DATA FOR THIS EXERCISE:
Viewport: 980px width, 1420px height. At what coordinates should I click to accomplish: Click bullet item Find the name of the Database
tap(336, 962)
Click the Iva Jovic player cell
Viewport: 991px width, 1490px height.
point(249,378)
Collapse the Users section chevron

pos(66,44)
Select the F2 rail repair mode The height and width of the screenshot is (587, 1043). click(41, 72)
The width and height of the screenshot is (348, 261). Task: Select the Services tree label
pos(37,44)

PROBLEM REQUIREMENTS: Give back, unchanged, every line from the one with "The width and" to the end of the entries above.

SOLUTION FOR THIS TASK:
The width and height of the screenshot is (348, 261). Task: Select the Services tree label
pos(37,44)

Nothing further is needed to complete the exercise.